Trois jeunes mousquetaires verts au Parlement européen

Article publié le 6 avril 2011
Article publié le 6 avril 2011
par Alice Préat Lors des élections du Parlement européen en 2009, les verts allemands ont adopté une tactique “jeune”. Trois candidats de moins de trente ans. Et ils ont tous obtenu un siège. Jan Philipp Albrecht est le seul homme parmi ces trois mousquetaires.
Il explique qu’il fallait bien qu’il y ait beaucoup de jeunes verts allemands: en tant que grand pays, ils ont plus de sièges et doivent donc compenser le manque de verts d’autres pays. Mais avoir 28 ans au Parlement européen, est-ce faisable ? Portrait.

À peine arrivé, Jan s’est impliqué dans un des gros dossiers du Parlement de ces dernières années, SWIFT, ou l’accord de transfert de données bancaires vers les États-Unis.
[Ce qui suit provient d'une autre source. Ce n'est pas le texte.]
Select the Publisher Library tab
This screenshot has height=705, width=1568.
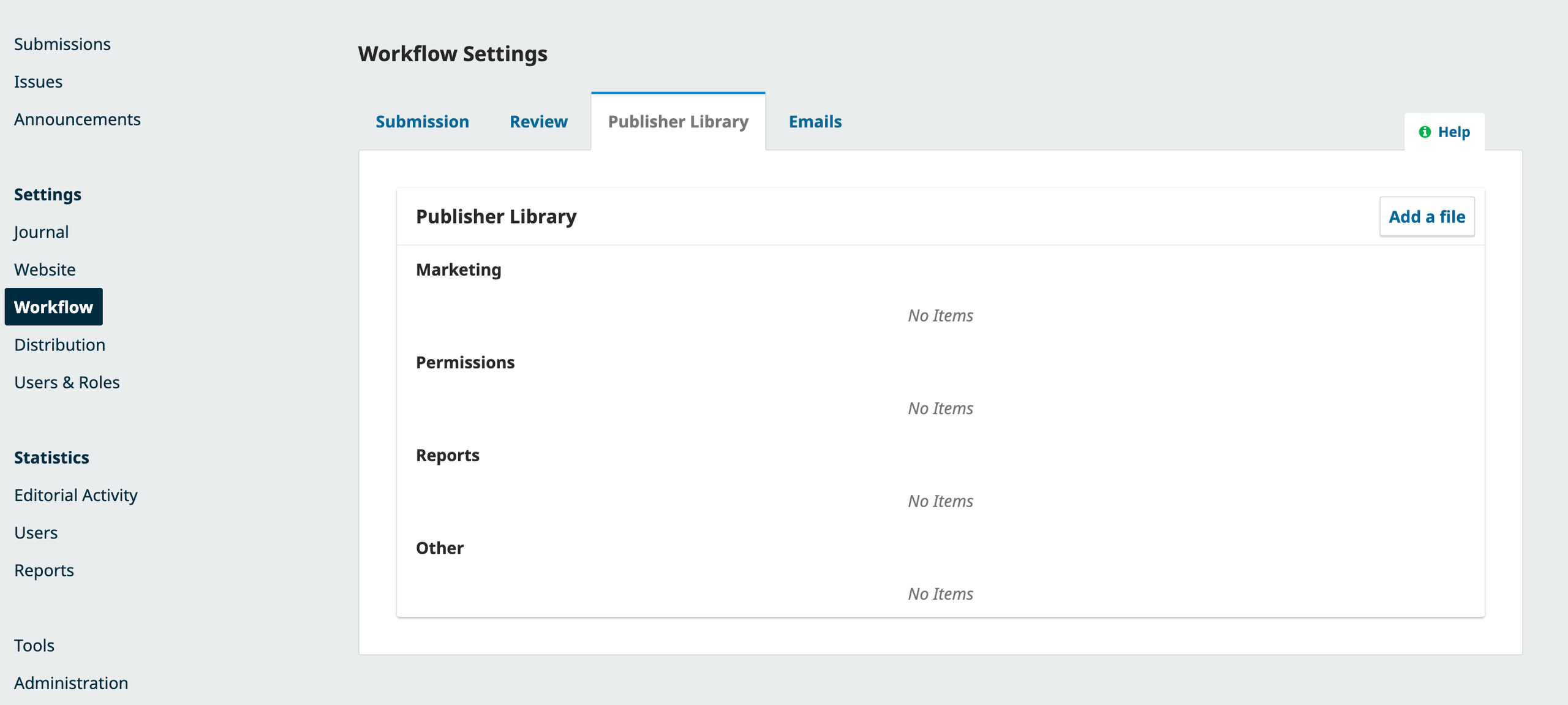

Ayant étudié le droit international et puis s’étant spécialisé en droit de l’informatique, ce dossier lui allait comme un gant. Il est d’ailleurs membre de la Commission des libertés civiles, de la justice et des affaires intérieures. Un dossier qui a redoré le blason du Parlement européen, lorsque la première version de l’accord a été rejetée et surtout, fortement médiatisée. « La clé est de parler aux médias à propos du contenu, et pas uniquement des généralités », dit Jan Albrecht, lorsqu’il explique qu’ils ont passé des heures au bureau avec un verre de vin pour trouver un moyen de faire passer le message au public. « Il faut construire le débat européen en expliquant au médias et au public ce qu’il se passe en détail. Pour cela, il faut se concentrer sur quelques débats spécifiques et essentiels. » Toujours est-il que le changement n’est jamais facile. « Nous sommes beaucoup de jeunes verts à essayer de changer certaines choses, aussi minimes soient-elles ». Un exemple ? Du wifi dans l’hémicycle. « Ça paraît rien du tout, mais ça permettrait aux parlementaires de travailler en assistant aux séances plénières. Sinon, il n’y a personne. »

De grandes visions de futur pour ce jeune homme qui est dans le bain depuis ses 15 ans, âge auquel il s’est investi dans le journal de son école. Ce n’a pas duré longtemps ensuite : du journal à la politique locale en passant par l’activisme. Ensuite, il s’agit de grimper les échelons. Du local au régional au national, où Jan a été porte-parole pour le parti pendant deux ans. Ce qui l’intéresse, c’est la protection des données, les libertés civiles, etc. Ces sujets n’étant plus vraiment du ressort des gouvernements nationaux, Jan Albrecht tente sa chance aux élections européennes, et se retrouve donc avec ces deux compagnons d’élections, Franziska Brantner et Franziska Keller, au Parlement européen.